Sample Dagbani-TTS-Dataset

Description

This dataset comprises 2,488 high-quality audio recordings of read speech produced by a single Dagbani speaker over 16 sessions. Dagbani (ISO 639-3: dag), also known as Dagbane or Dagomba, is a Gur language of the Niger-Congo family spoken primarily in the Northern Region of Ghana, particularly in the Dagbon traditional area. It is the most widely spoken language in northern Ghana and serves as a lingua franca across the region. Despite being spoken by an estimated 3 to 4 million people, Dagbani remains severely under-resourced in terms of digital speech data, making this dataset a significant contribution to natural language processing efforts for the language. Audio files are provided in MP3 format (approx. 185 MB), totalling 2 hours, 50 minutes and 59 seconds of speech. The dataset includes 16 audio/sentence mapping files in TSV format, containing 2,488 aligned audio/sentence pairs in total. Transcriptions follow the standard Dagbani orthography as developed by the Dagbani Orthography Committee and used in published Dagbani materials. The recordings draw on a range of textual material in Dagbani, offering varied prosodic and lexical diversity for training and evaluating TTS and ASR models. The dataset is intended for research and scientific use in speech technology for Dagbani.

Language

Dagbani (ISO 639-3: dag), also known as Dagbane or Dagomba, is a Gur language of the Niger-Congo family (specifically the Oti-Volta branch) spoken primarily in the Northern Region of Ghana, in the traditional Dagbon kingdom centred on the town of Yendi. It is the most widely spoken language of northern Ghana, with an estimated 3 to 4 million speakers, and functions as a regional lingua franca across the north of the country. Dagbani is typologically characterised by agglutinative morphology, subject-verb-object (SVO) word order, and a system of noun classes. The language has a rich tonal system in which tone is lexically and grammatically distinctive. Dagbani also exhibits nasal vowels, prenasalised consonants, and labialised and palatalised consonant clusters.

Variants

The recordings in this dataset were produced by a single speaker of Dagbani from Ghana. The variety recorded is representative of the standard written and broadcast norm of Dagbani as used in the Dagbon area. No sub-variety distinctions are encoded in the dataset.

Alphabet

The orthography used in the transcription of the audio recordings follows the standard Dagbani writing system as developed and standardised by the Dagbani Orthography Committee, in use for Dagbani publications, literacy materials, and broadcast media in Ghana.
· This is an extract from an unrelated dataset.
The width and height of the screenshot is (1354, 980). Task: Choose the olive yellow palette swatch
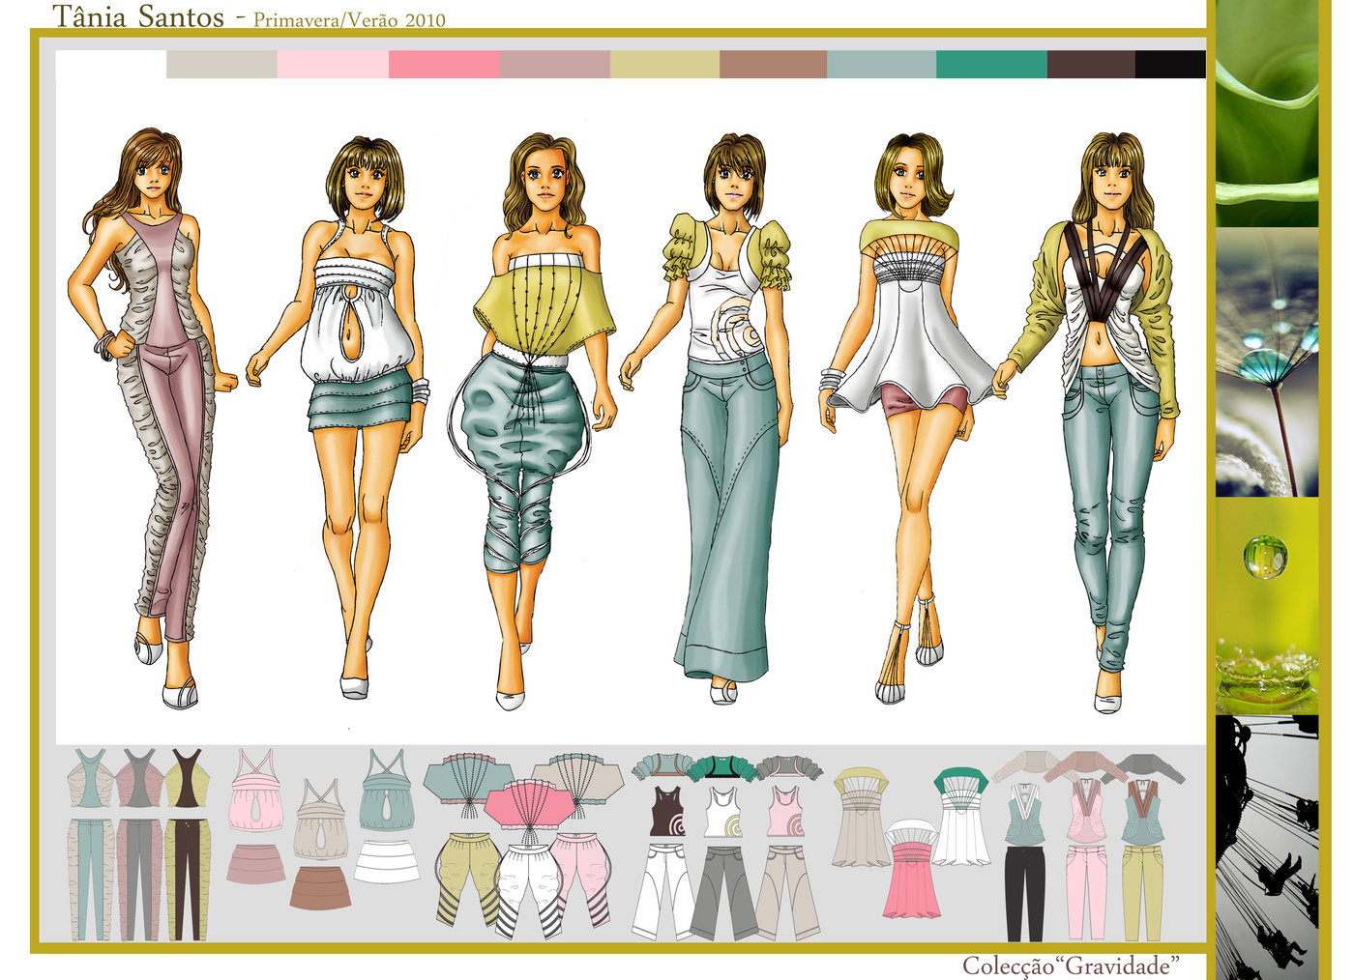coord(664,65)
The orthography is based on the Latin alphabet and employs a set of conventions to represent sounds specific to Dagbani. Tonal distinctions, while present in the spoken language, are not systematically marked in the standard orthography. Dagbani makes use of several digraphs (e.g., gb, kp, ny, ng) to represent labial-velar stops and palatal/velar nasals. Additional special characters include ɛ (open mid-front vowel), ɔ (open mid-back vowel), and ŋ (velar nasal), which are standard in the orthography. Vowel nasalisation is indicated by a following n in certain environments. The result is an orthographic system that is widely used in Dagbani literacy and publishing, making the transcriptions in this dataset consistent with established written norms.

Source

This dataset was compiled as part of a Text-to-Speech data collection initiative for Dagbani. The textual source material consists of a range of texts in Dagbani, including educational, narrative, and informational content. The speaker read prepared passages drawn from these texts, providing naturalistic and culturally grounded speech data. Recordings were made across 16 sessions and subsequently curated, deduplicated, and aligned with their corresponding transcriptions.

Domain

The dataset consists of prompted read speech in Dagbani. The textual source material derives from a range of registers, including educational, narrative, and informational texts — representative of standard written Dagbani. The recordings offer good prosodic and lexical diversity — including varied sentence lengths, clause structures, and registers — making them suitable for TTS model training and ASR evaluation.

Size

Total size of MP3 audio: approx. 185 MB Total size of TSV mapping files: approx. 300 KB

Structure

This dataset comprises audio clips and audio/text mapping files organised across 16 recording sessions. There are 2,488 audio clips in MP3 format, totalling 2 hours, 50 minutes and 59 seconds of speech. The dataset includes 16 audio/text mapping files (mapping.tsv), each containing aligned audio/sentence pairs for the corresponding session, with 2,488 aligned pairs in total. Each TSV file contains the following fields: audio_filename, key, sentence, attempts.

Sample

Audio filename	Sentence
333399be5fc74b7c408d9d70e14b6048.mp3	ZAŊ TI PIRAMƐRI SHIKURITI kpa yila maa gbunni mini haŋkali shɛli di ni mali.
e8d89515d173d19c371cc7f3608a6dab.mp3	Bɔ ka nachimba maa lee niŋda?
cb818087e0730aa70d2c8b7a3bc44630.mp3	Yi tɛhiya ni bɛ suhu gbaai bɛ ni niŋdi shɛli maa?
78e82ad98c5081053891accc6f970a77.mp3	Yilimiya yila maa ka buɣisima.
7b105d736141d508b7e9614649e5b299.mp3	N-yili bia yolibu yila/biyoliyila ni kumsi din lu n-zahim ka zamzam zaŋ kpa bia yolibu yila/biyoliyila daan- faannima ni nyɛ
0ac17072189a293ba7f91492943c427d.mp3	shɛŋa zaŋ n-ti bilɛɣu
e5a981e04602f749df51890fdf880567.mp3	bia ma ni biyola.
afbf7b31118d2cf95432ef1c9b62ae02.mp3	A ma chaŋla Tuunaayili sima piɛbu
751e9ab8b141c600501da74dbf827917.mp3	N-sabi lahibali shɛli bɛ ni karim kolivaai ni nyɛ shɛli.
78fd6809ce3e02de7573fe3a33933aff.mp3	Gbana sabbu mini talifoon nyɛla lahibali wuligibu soya.